*Set exercise:*
Please convert the listing below into a Markdown table with two columns, Row and Line, giving each line its own numbered row and leaving out blank lines.

===== Records for this task

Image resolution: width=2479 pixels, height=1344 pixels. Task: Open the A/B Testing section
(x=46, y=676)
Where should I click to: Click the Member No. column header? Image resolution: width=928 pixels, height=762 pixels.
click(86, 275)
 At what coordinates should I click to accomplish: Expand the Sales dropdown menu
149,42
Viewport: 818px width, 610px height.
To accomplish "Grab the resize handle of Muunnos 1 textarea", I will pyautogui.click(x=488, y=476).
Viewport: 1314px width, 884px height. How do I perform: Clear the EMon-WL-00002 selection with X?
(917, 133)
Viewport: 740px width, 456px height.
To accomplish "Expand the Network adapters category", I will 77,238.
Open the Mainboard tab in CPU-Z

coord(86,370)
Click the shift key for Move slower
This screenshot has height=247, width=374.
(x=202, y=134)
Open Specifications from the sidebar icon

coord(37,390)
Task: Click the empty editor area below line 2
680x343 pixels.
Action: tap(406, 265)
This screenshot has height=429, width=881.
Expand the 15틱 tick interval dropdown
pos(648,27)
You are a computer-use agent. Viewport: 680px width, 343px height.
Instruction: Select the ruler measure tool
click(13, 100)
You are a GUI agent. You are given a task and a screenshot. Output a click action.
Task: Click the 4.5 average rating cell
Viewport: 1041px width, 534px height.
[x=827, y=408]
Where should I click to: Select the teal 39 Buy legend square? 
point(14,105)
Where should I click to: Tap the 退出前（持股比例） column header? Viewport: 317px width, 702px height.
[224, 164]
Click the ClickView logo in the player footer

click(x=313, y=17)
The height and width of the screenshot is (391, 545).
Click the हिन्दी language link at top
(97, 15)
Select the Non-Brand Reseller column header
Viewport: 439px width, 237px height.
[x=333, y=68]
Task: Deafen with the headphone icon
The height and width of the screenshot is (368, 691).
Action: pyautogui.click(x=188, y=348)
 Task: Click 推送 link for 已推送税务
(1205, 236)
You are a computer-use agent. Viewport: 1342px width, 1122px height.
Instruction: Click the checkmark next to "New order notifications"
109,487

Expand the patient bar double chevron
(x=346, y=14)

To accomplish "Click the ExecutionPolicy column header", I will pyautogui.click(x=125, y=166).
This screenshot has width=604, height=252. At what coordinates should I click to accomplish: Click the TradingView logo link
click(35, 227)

==========

*Response to this task:*
| Row | Line |
|---|---|
| 1 | Image resolution: width=2479 pixels, height=1344 pixels. Task: Open the A/B Testing section |
| 2 | (x=46, y=676) |
| 3 | Where should I click to: Click the Member No. column header? Image resolution: width=928 pixels, height=762 pixels. |
| 4 | click(86, 275) |
| 5 |  At what coordinates should I click to accomplish: Expand the Sales dropdown menu |
| 6 | 149,42 |
| 7 | Viewport: 818px width, 610px height. |
| 8 | To accomplish "Grab the resize handle of Muunnos 1 textarea", I will pyautogui.click(x=488, y=476). |
| 9 | Viewport: 1314px width, 884px height. How do I perform: Clear the EMon-WL-00002 selection with X? |
| 10 | (917, 133) |
| 11 | Viewport: 740px width, 456px height. |
| 12 | To accomplish "Expand the Network adapters category", I will 77,238. |
| 13 | Open the Mainboard tab in CPU-Z |
| 14 | coord(86,370) |
| 15 | Click the shift key for Move slower |
| 16 | This screenshot has height=247, width=374. |
| 17 | (x=202, y=134) |
| 18 | Open Specifications from the sidebar icon |
| 19 | coord(37,390) |
| 20 | Task: Click the empty editor area below line 2 |
| 21 | 680x343 pixels. |
| 22 | Action: tap(406, 265) |
| 23 | This screenshot has height=429, width=881. |
| 24 | Expand the 15틱 tick interval dropdown |
| 25 | pos(648,27) |
| 26 | You are a computer-use agent. Viewport: 680px width, 343px height. |
| 27 | Instruction: Select the ruler measure tool |
| 28 | click(13, 100) |
| 29 | You are a GUI agent. You are given a task and a screenshot. Output a click action. |
| 30 | Task: Click the 4.5 average rating cell |
| 31 | Viewport: 1041px width, 534px height. |
| 32 | [x=827, y=408] |
| 33 | Where should I click to: Select the teal 39 Buy legend square?  |
| 34 | point(14,105) |
| 35 | Where should I click to: Tap the 退出前（持股比例） column header? Viewport: 317px width, 702px height. |
| 36 | [224, 164] |
| 37 | Click the ClickView logo in the player footer |
| 38 | click(x=313, y=17) |
| 39 | The height and width of the screenshot is (391, 545). |
| 40 | Click the हिन्दी language link at top |
| 41 | (97, 15) |
| 42 | Select the Non-Brand Reseller column header |
| 43 | Viewport: 439px width, 237px height. |
| 44 | [x=333, y=68] |
| 45 | Task: Deafen with the headphone icon |
| 46 | The height and width of the screenshot is (368, 691). |
| 47 | Action: pyautogui.click(x=188, y=348) |
| 48 |  Task: Click 推送 link for 已推送税务 |
| 49 | (1205, 236) |
| 50 | You are a computer-use agent. Viewport: 1342px width, 1122px height. |
| 51 | Instruction: Click the checkmark next to "New order notifications" |
| 52 | 109,487 |
| 53 | Expand the patient bar double chevron |
| 54 | (x=346, y=14) |
| 55 | To accomplish "Click the ExecutionPolicy column header", I will pyautogui.click(x=125, y=166). |
| 56 | This screenshot has width=604, height=252. At what coordinates should I click to accomplish: Click the TradingView logo link |
| 57 | click(35, 227) |